# Required task
Reproduce the part of the listing that opens with the line containing "Task: Click the Tout réinitialiser button" and closes with the line containing "[x=544, y=139]", both of those lines included. Leave the pictures out of your answer.
----- Material provided -----
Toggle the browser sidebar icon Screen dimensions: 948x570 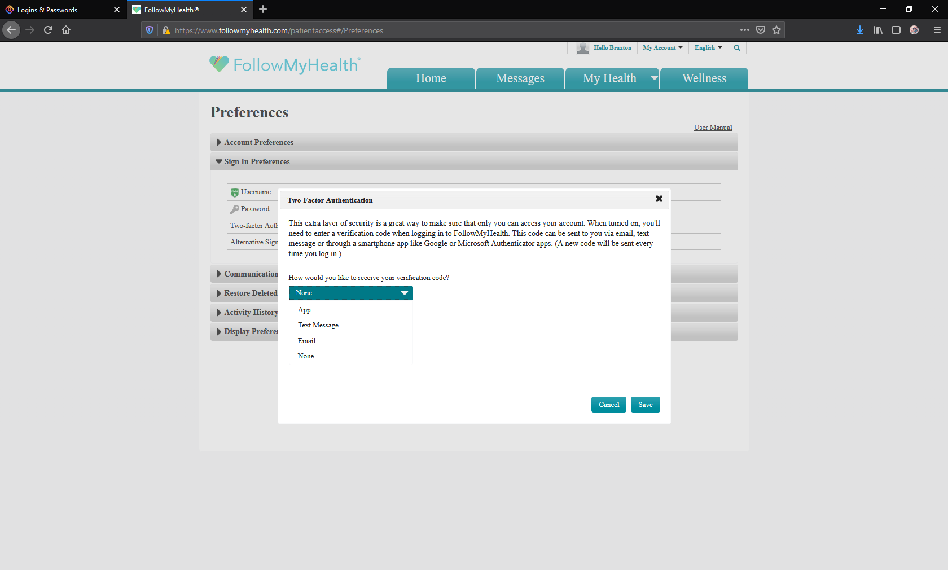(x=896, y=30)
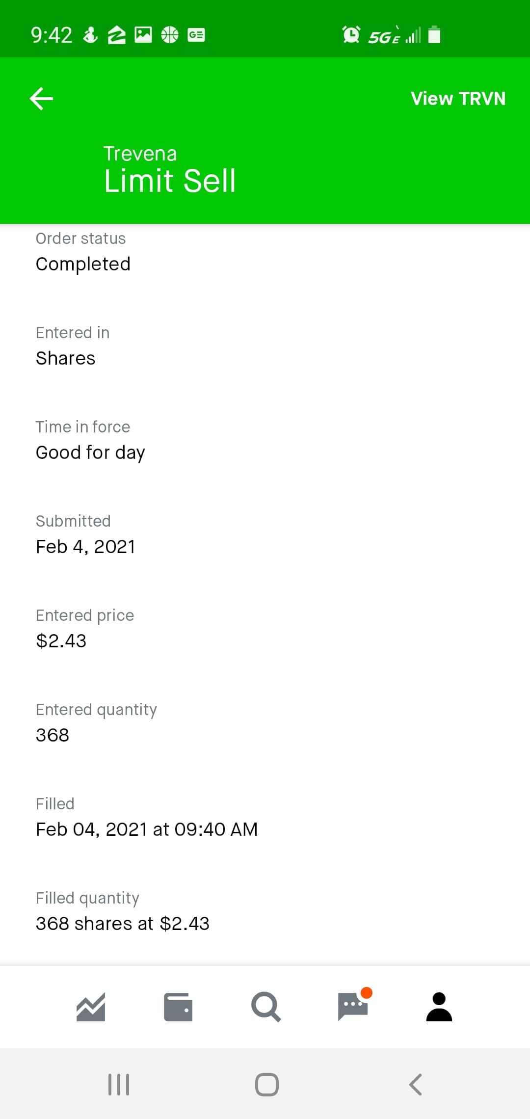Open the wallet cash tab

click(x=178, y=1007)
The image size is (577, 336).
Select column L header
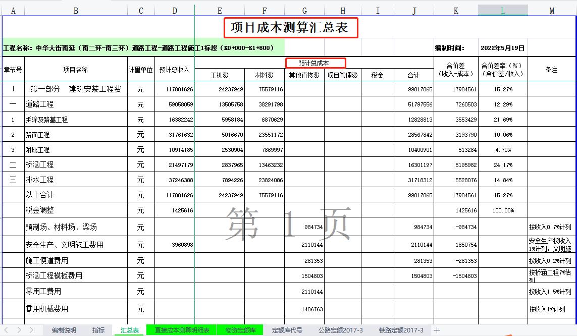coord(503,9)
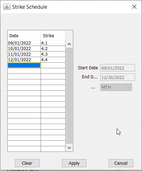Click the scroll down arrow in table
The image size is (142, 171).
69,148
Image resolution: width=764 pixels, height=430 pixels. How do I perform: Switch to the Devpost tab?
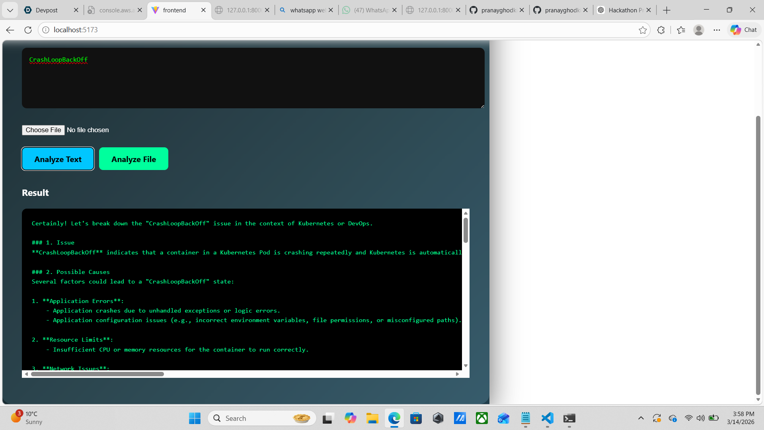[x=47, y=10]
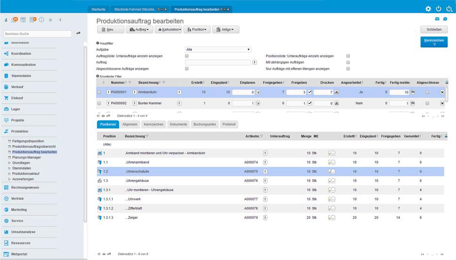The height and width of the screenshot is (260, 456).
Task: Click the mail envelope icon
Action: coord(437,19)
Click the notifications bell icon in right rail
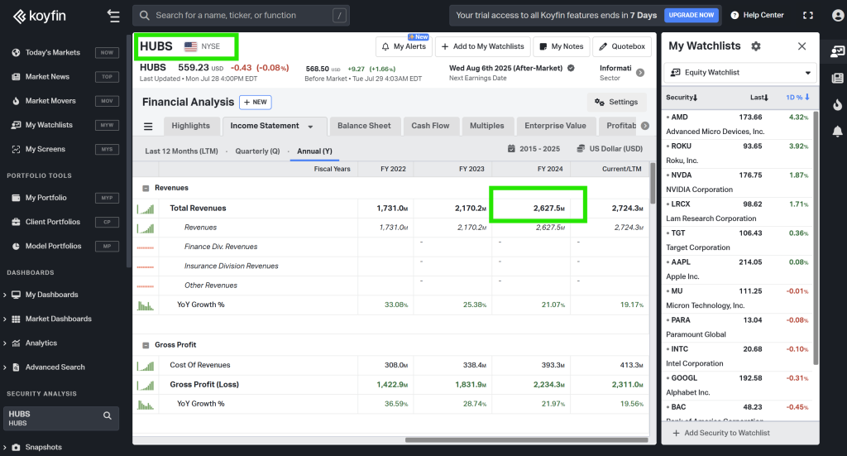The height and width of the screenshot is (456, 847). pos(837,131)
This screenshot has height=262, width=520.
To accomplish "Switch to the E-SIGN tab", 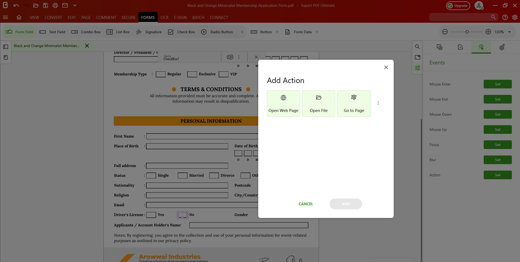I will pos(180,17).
-----
----- Material provided -----
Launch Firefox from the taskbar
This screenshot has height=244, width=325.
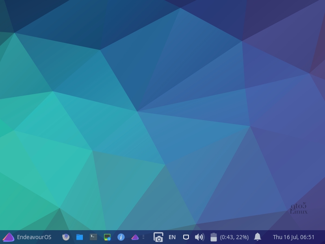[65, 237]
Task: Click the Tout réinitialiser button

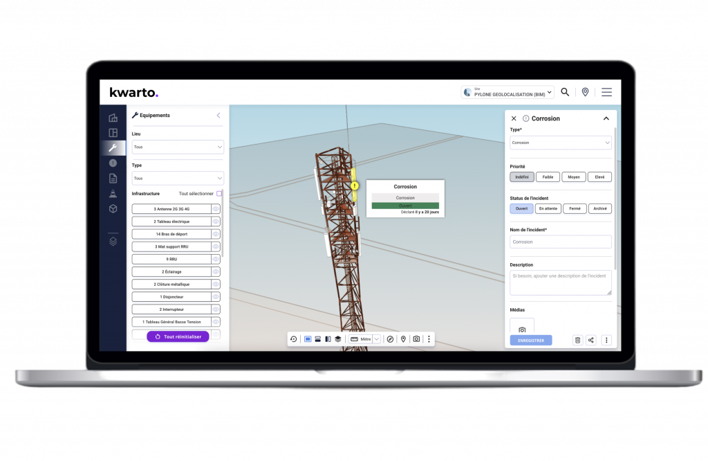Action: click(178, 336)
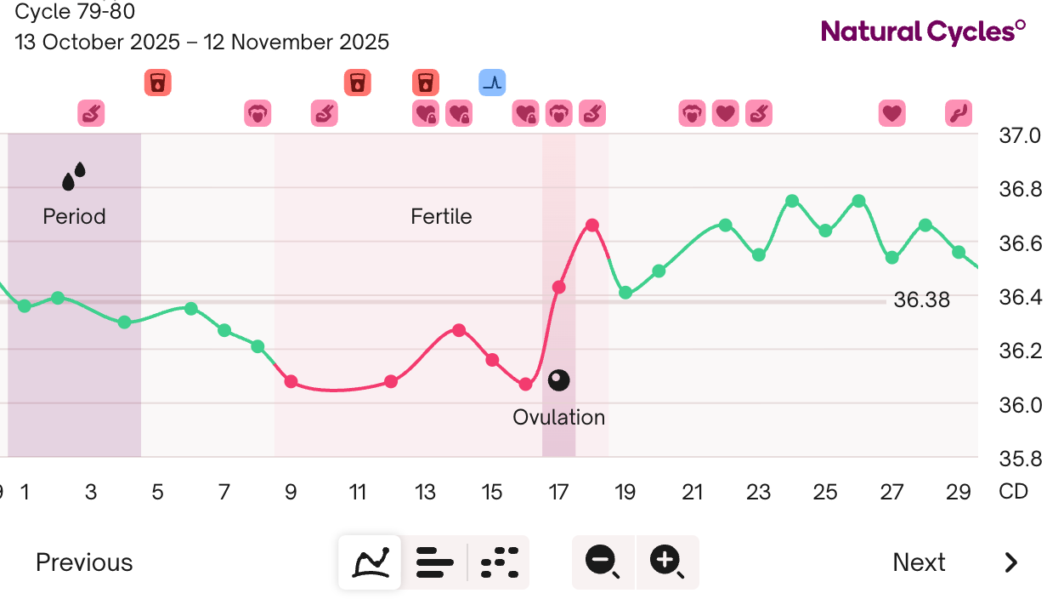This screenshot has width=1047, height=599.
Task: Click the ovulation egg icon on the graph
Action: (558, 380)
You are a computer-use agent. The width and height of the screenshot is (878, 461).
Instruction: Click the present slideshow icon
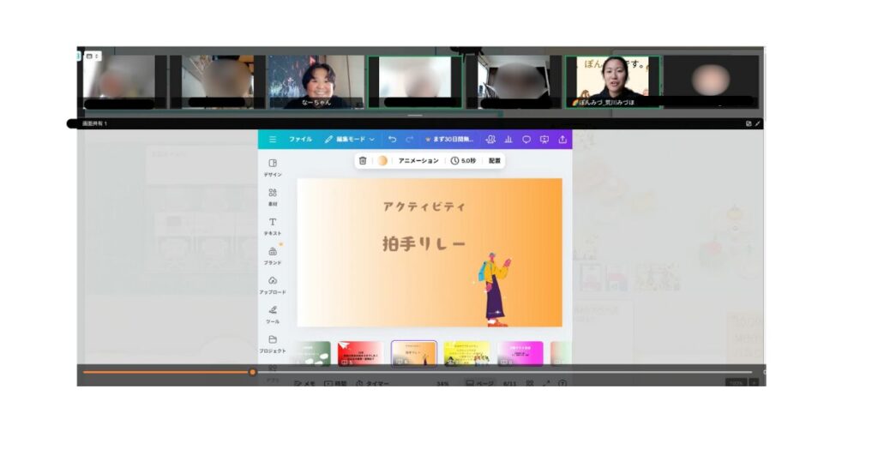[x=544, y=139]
-----
# Answer to the exercise
Task: Click the Tout réinitialiser button

Action: click(178, 336)
This screenshot has width=1047, height=599.
Task: Click the ovulation egg icon on the graph
Action: (558, 380)
You are a computer-use agent. The width and height of the screenshot is (878, 461).
Instruction: Click the present slideshow icon
[x=544, y=139]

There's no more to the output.